(El Confidencial, 03-03-2026) | Fiscal
La reforma del sistema de financiación autonómica que promueve el Gobierno podría comprometer el equilibrio de las finanzas públicas. Así lo advierte la Autoridad Independiente de Responsabilidad Fiscal (AIReF), debido al volumen de recursos adicionales que recibirían las comunidades autónomas con el nuevo modelo. En concreto, el Ministerio de Hacienda plantea transferir unos 21.000 millones de euros para ampliar su capacidad de gasto y reforzar los servicios públicos.
La presidenta de la AIReF, Cristina Herrero, cuestiona el impacto que esta medida tendría sobre la evolución de la deuda pública, dada su magnitud. Según explica, dotar a las autonomías de unos 20.000 millones supone otorgarles una capacidad estructural permanente para financiar gasto, mientras que el Estado perdería ese margen, lo que situaría a la Administración central en una posición muy delicada.
Herrero duda de que el Gobierno pueda compensar un incremento de gasto autonómico de tal tamaño. Señala que el margen de actuación del Estado es reducido, ya que el gasto discrecional apenas representa una pequeña parte del presupuesto y gran parte corresponde a salarios públicos, mientras que el resto está comprometido por obligaciones legales, internacionales o transferencias a otras administraciones.
A esta situación se sumaría el coste de la condonación de deuda planteada. La AIReF calcula que el traslado de los intereses desde las comunidades al Estado supondría unos 15.000 millones de euros hasta 2030. Este conjunto de medidas ampliaría notablemente la capacidad de gasto autonómica, algo que el Estado tendría difícil equilibrar.

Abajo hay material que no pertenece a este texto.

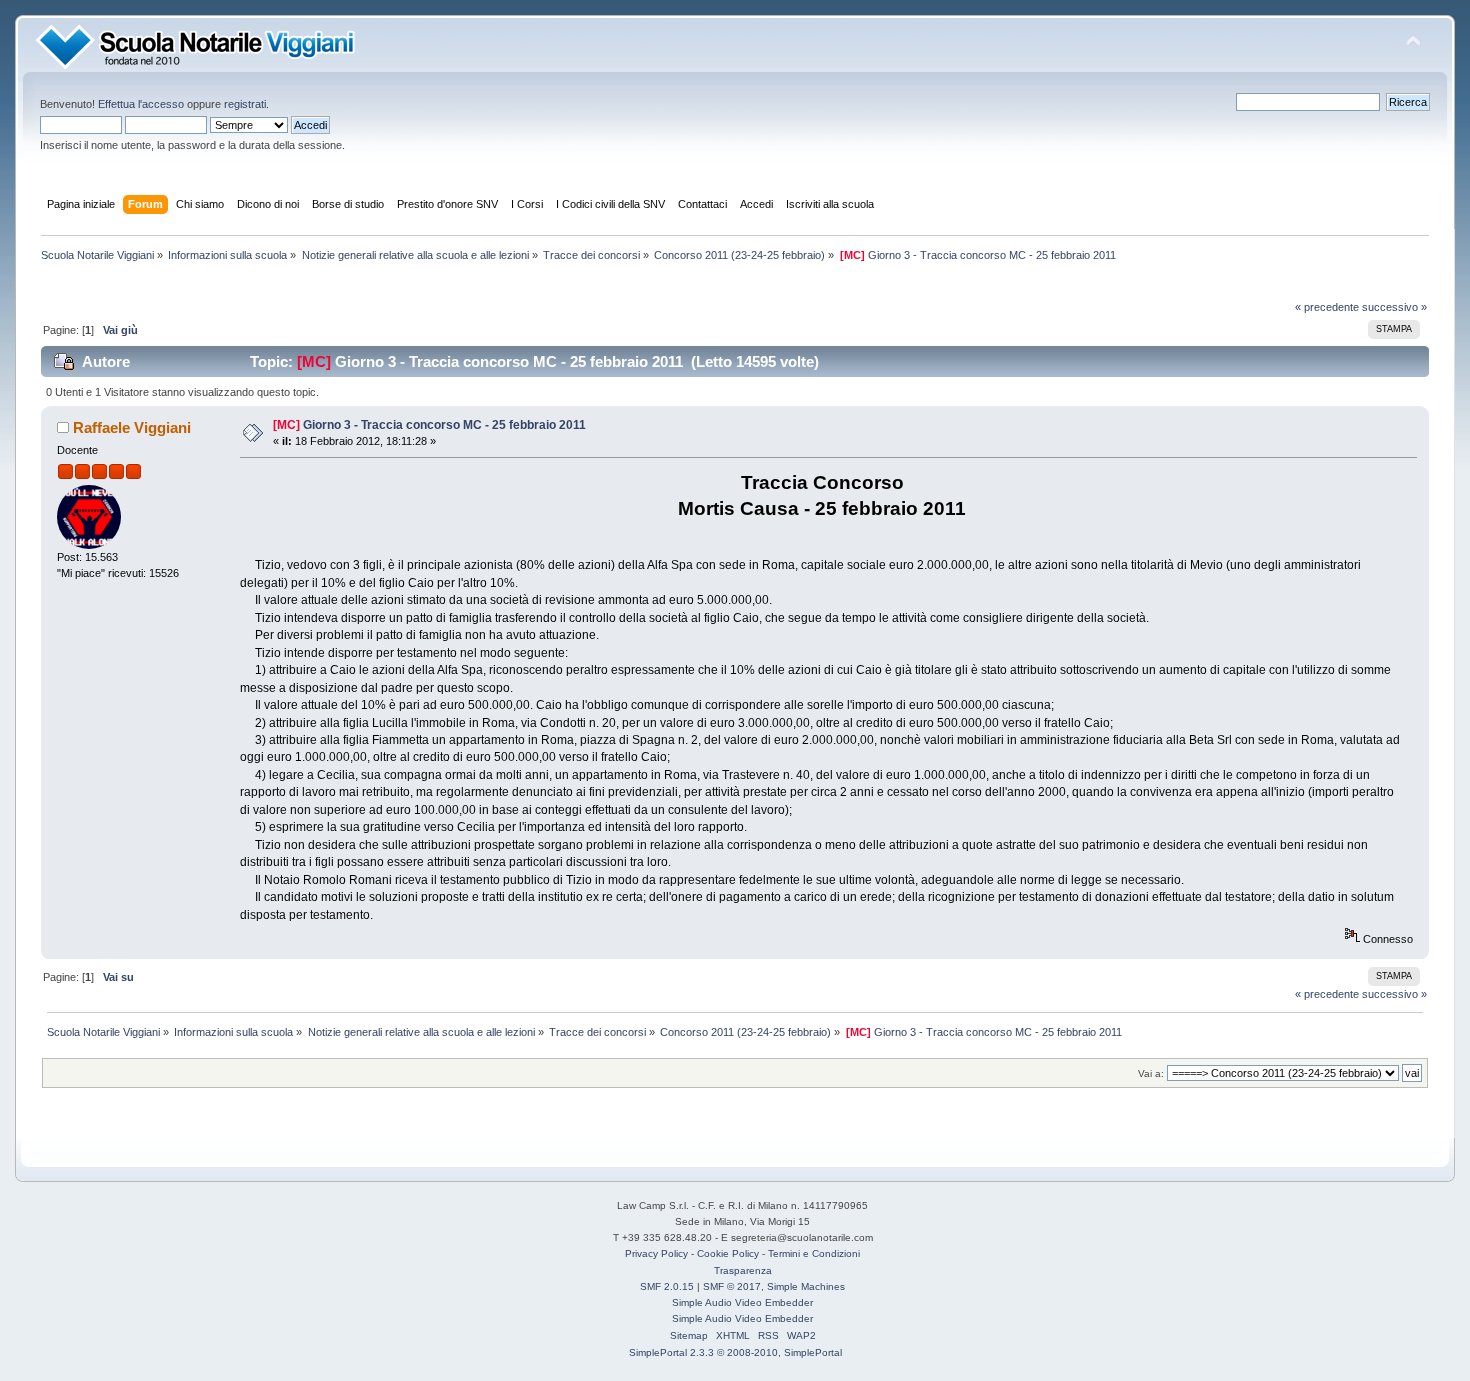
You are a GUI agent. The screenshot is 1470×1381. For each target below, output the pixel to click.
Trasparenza (743, 1270)
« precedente (1327, 307)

Además, la presidenta advierte de que el plan podría dificultar el cumplimiento de las reglas fiscales europeas. España se ha comprometido a que el gasto crezca alrededor de un 3 %-3,5 % anual, mientras que solo la Seguridad Social ya aumenta cerca de un 4 % por la dinámica de las pensiones. Si no se ajusta ese apartado, otras administraciones tendrían que limitar aún más su crecimiento del gasto.
En resumen, Herrero considera que ni el Estado ni el conjunto de las administraciones disponen de margen suficiente para absorber un aumento tan elevado del gasto autonómico. A su juicio, es difícil compensar completamente la ganancia de recursos de las comunidades con las restricciones presupuestarias del Estado.
La AIReF también alerta de que incumplir los compromisos del plan fiscal podría llevar a la apertura de un procedimiento europeo por déficit excesivo y a una nueva senda ascendente de la deuda pública. Si la deuda no se reduce antes de que el envejecimiento demográfico presione aún más el gasto, será mucho más complicado corregirla en el futuro.
No obstante, la sostenibilidad de la reforma dependerá de dos aspectos aún por concretar. El primero es si los 21.000 millones se transferirán de golpe o de forma gradual. Una entrega escalonada permitiría al Estado adaptarse y ajustar su gasto progresivamente, mientras que una transferencia íntegra -que Hacienda prevé para 2027- reduciría ese margen de maniobra.
El segundo factor clave es si se impondrán límites al uso de esos fondos, tanto en cantidad como en el tiempo. Esto implicaría obligar a las comunidades a destinar parte del dinero a reducir deuda en lugar de gastarlo íntegramente. La presidenta recuerda que la deuda genera intereses que restan recursos a otras políticas públicas, por lo que defiende introducir condiciones fiscales que contemplen su amortización.
Ambas restricciones harían más compatible la reforma con la estabilidad presupuestaria, especialmente ante la jubilación masiva de la generación del "baby boom". La AIReF estima que, a largo plazo, el déficit entre ingresos por cotizaciones y gasto en pensiones alcanzará unos 2,4 puntos del PIB, una carga que recaerá también sobre el Estado.
Por último, Herrero señala que el organismo aún no ha emitido un dictamen definitivo porque faltan detalles esenciales. Su mandato concluye esta semana, por lo que será el próximo presidente quien deba realizar el análisis final, una vez que el Gobierno proponga un candidato y obtenga el respaldo del Congreso.